Council may face erosion compo
SOME Tweed property owners may need individually-negotiated compensation for the effects of coastal erosion despite careful council planning, Tweed Mayor Kevin Skinner warned.
Cr Skinner, who has returned from a three-day conference of coastal councils in the Victorian town of Torquay, said the Tweed was better placed than most in planning for rising sea levels, floods and erosion.
While the conference heard various proposals for compensating owners of property at risk of coastal erosion, Cr Skinner said only a relatively small number of Tweed properties were at risk, mainly at Kingscliff.
He said the main effect would stem from rules restricting redevelopment, which might require compensation such as relaxing building restrictions.
“Some parts of Kingscliff would be under threat if the 100-year erosion line was achieved, but they are back behind the 50-year line,” Cr Skinner said.
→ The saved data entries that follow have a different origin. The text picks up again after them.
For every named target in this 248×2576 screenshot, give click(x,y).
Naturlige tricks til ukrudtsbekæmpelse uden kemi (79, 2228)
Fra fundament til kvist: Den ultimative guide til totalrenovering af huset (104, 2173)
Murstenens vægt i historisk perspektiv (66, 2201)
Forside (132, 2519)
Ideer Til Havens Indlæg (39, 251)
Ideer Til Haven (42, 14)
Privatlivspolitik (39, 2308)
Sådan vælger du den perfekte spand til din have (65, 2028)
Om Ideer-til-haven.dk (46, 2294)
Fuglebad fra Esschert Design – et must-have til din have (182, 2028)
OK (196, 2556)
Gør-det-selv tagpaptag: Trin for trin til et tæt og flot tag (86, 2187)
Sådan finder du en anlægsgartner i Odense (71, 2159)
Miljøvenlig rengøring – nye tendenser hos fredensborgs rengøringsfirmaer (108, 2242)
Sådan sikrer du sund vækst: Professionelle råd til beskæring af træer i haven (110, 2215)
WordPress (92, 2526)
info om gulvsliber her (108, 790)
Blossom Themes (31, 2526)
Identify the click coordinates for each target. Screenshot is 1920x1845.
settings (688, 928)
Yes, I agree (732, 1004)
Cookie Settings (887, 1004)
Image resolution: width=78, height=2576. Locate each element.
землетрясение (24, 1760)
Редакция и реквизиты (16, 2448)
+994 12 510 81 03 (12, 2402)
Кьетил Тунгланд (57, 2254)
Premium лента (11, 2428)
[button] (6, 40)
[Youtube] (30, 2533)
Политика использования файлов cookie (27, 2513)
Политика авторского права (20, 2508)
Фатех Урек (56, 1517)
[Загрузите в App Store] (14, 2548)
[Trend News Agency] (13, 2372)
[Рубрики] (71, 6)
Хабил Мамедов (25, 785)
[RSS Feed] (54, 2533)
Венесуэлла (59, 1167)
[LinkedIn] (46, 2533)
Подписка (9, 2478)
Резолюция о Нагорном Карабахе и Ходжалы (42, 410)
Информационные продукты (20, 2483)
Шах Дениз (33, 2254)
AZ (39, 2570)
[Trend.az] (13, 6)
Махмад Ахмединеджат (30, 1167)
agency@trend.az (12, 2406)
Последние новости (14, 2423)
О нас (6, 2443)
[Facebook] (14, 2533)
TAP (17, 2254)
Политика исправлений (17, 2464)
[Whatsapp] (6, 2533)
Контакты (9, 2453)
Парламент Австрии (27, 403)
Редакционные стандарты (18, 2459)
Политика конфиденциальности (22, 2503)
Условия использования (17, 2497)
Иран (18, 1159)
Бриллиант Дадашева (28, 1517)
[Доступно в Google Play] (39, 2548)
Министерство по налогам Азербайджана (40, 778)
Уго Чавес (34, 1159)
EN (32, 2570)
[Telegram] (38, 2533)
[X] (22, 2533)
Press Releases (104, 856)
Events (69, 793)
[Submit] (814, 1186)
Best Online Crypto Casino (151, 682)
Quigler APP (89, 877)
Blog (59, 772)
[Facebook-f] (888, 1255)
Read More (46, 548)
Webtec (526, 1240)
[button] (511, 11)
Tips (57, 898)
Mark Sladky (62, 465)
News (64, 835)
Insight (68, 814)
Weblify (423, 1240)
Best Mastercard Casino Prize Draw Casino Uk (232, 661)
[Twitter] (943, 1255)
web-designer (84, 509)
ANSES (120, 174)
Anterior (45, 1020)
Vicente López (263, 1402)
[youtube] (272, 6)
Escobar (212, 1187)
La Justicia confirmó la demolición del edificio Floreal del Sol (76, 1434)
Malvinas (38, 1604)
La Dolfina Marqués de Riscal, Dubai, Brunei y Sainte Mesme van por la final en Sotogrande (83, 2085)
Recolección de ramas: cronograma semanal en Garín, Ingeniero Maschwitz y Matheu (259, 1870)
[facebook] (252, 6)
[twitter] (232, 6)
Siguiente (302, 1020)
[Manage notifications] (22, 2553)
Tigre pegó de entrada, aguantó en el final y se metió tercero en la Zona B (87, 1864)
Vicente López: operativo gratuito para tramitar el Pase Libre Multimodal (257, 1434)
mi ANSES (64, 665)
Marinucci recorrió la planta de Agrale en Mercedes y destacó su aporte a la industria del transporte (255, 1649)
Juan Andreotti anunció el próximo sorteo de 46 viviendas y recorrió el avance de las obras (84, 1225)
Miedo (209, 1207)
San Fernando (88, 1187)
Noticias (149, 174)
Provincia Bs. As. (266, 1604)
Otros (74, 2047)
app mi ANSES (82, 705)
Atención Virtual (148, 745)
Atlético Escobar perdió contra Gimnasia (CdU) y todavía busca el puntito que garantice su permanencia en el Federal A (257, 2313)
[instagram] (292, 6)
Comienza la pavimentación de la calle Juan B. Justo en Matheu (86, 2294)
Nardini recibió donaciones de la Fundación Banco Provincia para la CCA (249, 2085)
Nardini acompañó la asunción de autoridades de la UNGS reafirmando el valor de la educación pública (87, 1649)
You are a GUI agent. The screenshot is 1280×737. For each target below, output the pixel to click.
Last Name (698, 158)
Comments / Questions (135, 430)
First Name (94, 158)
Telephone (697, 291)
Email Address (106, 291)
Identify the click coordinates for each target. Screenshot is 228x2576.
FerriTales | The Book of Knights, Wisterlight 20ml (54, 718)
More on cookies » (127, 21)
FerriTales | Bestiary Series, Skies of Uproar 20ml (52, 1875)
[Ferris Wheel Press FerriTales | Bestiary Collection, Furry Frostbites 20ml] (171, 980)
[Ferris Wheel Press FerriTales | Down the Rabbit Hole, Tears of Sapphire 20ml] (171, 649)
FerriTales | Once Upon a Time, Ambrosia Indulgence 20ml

“The main people that will need some clear direction are those in Murphy’s Rd, Kingscliff. Although they are set back a long distance from the surf line, the 100-year line cuts through their properties.”
He said if those owners wanted to redevelop, new buildings would need to be behind the 100-year line, but the council may compensate “by allowing a higher floor-space ratio”.
“Where they have only been able to build a two-storey home, in view of the fact they might lose 25 metres of their land we may allow a three-storey home. But also that may not be the case,” he said.